== Information given ==

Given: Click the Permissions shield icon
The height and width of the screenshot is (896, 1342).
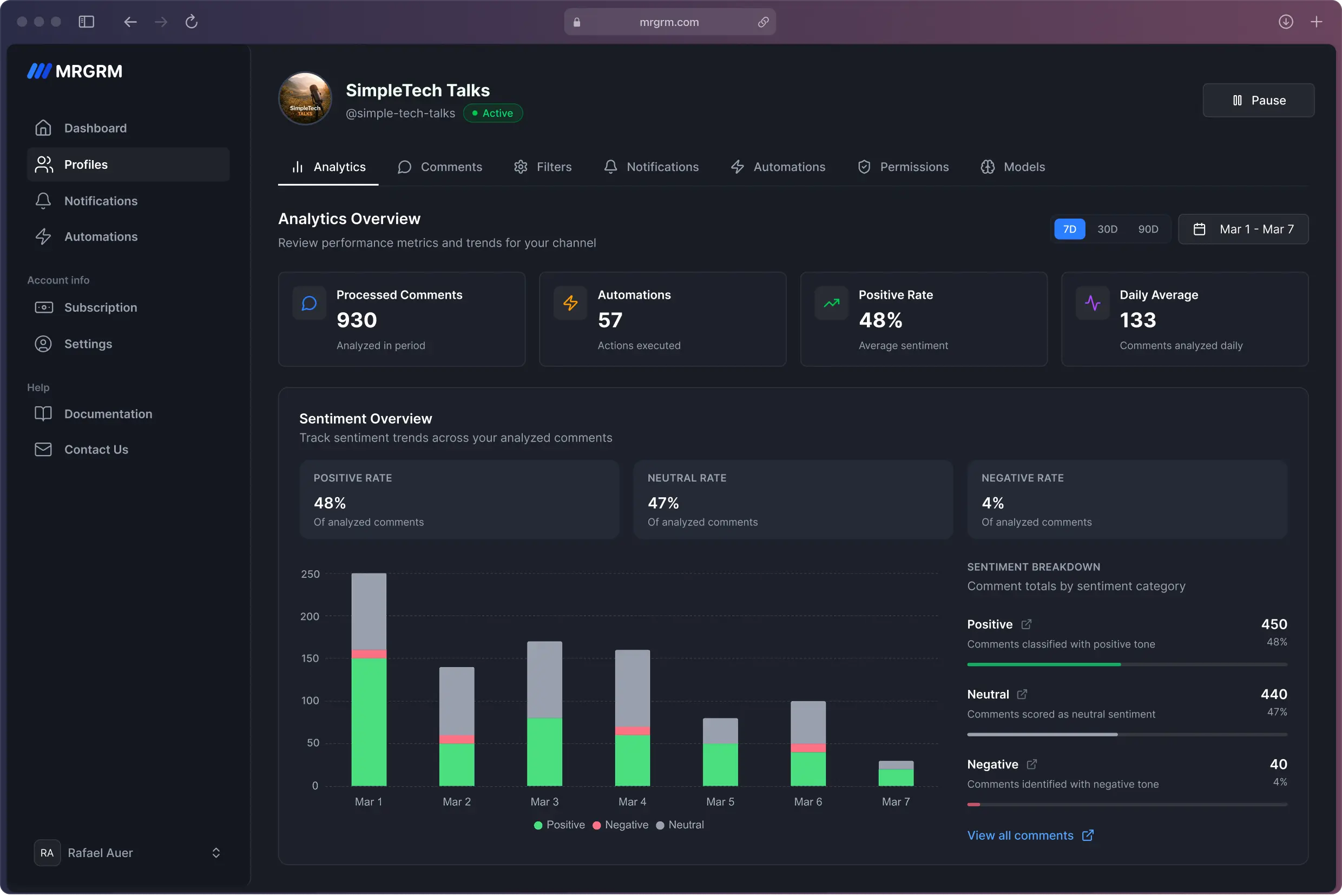Looking at the screenshot, I should pyautogui.click(x=864, y=166).
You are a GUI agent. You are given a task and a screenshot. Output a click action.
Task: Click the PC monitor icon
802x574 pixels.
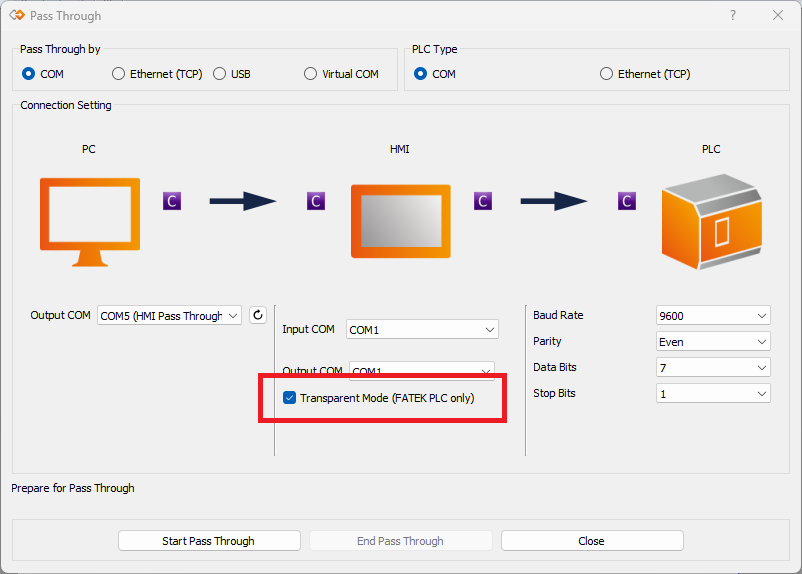point(90,222)
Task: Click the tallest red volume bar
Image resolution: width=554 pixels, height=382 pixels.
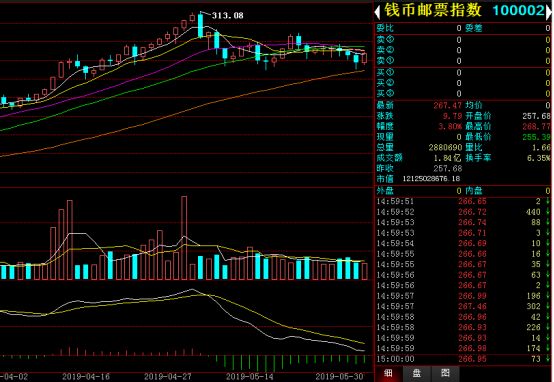Action: tap(184, 238)
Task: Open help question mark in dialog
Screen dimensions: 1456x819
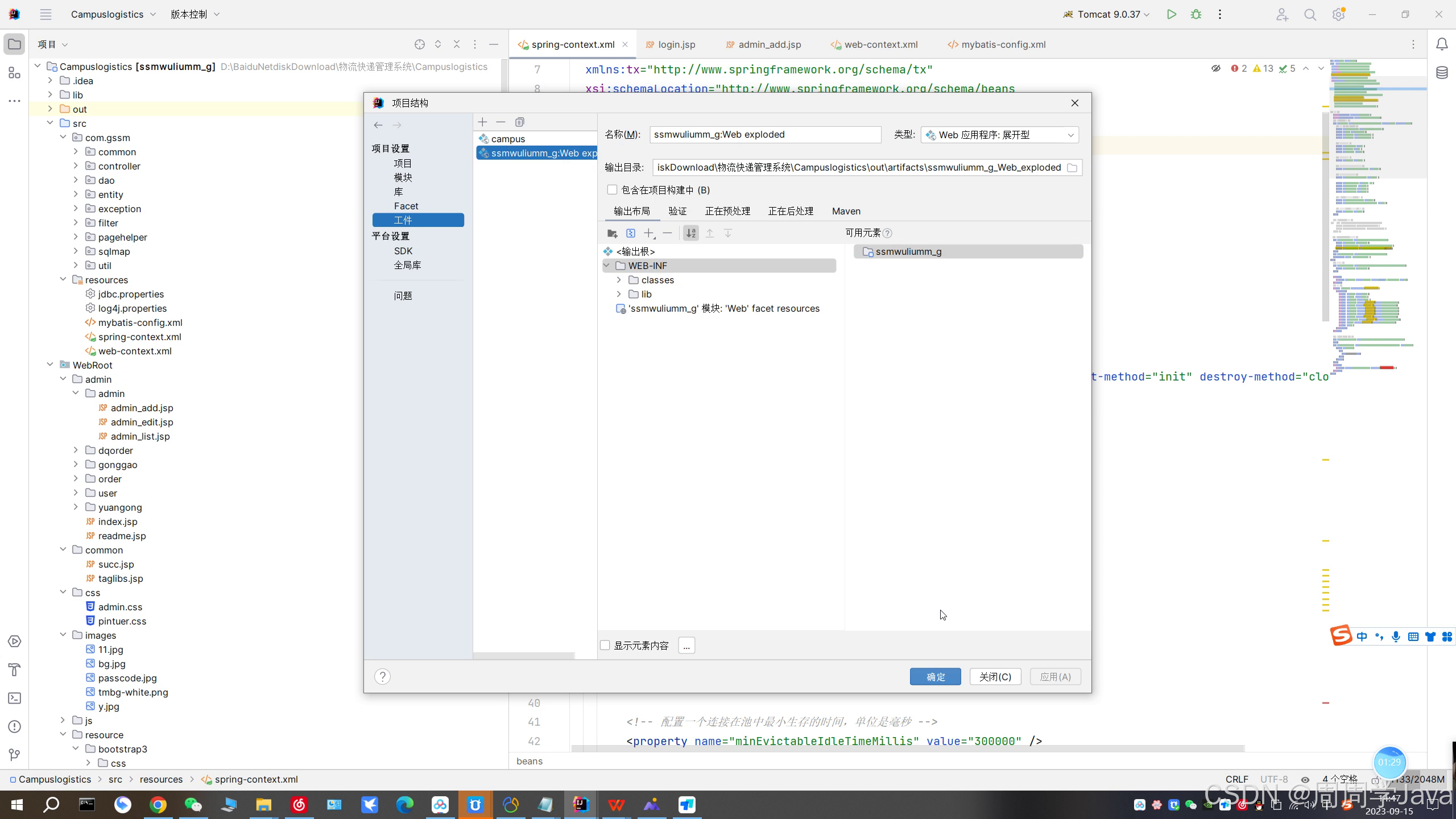Action: [382, 676]
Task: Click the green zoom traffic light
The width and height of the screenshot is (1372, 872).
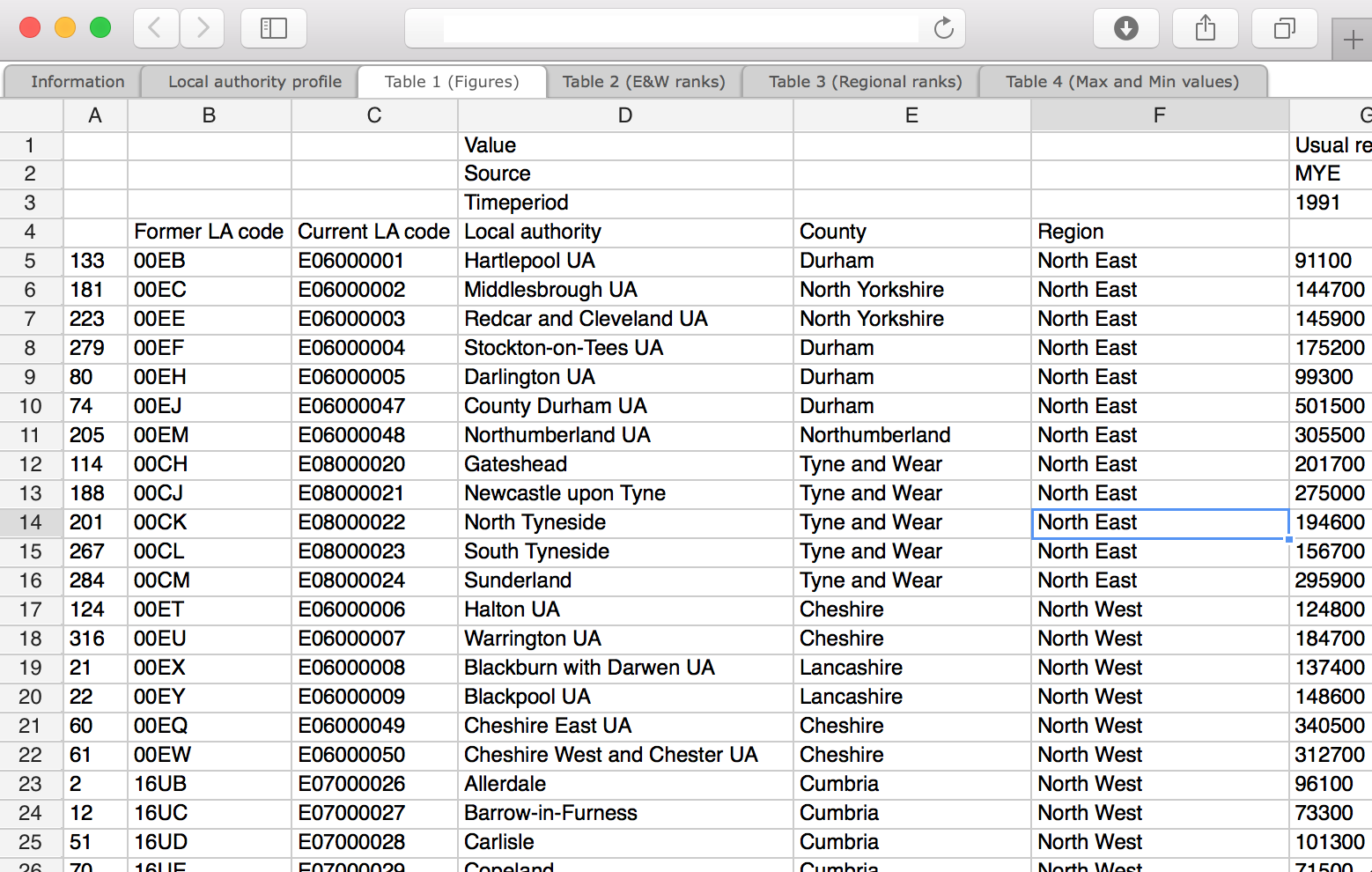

== Your instructions ==
Write out the listing above line for line, leaving out the pictures.

== Task result ==
Given: Click the Permissions shield icon
The height and width of the screenshot is (896, 1342).
Looking at the screenshot, I should pyautogui.click(x=864, y=166).
You are a GUI agent. You are given a task and a screenshot. Output a click action.
Task: Click the PC monitor icon
802x574 pixels.
point(90,222)
Task: Click the tallest red volume bar
Image resolution: width=554 pixels, height=382 pixels.
Action: tap(184, 238)
Task: Open help question mark in dialog
Screen dimensions: 1456x819
Action: [382, 676]
Task: Click the green zoom traffic light
The width and height of the screenshot is (1372, 872).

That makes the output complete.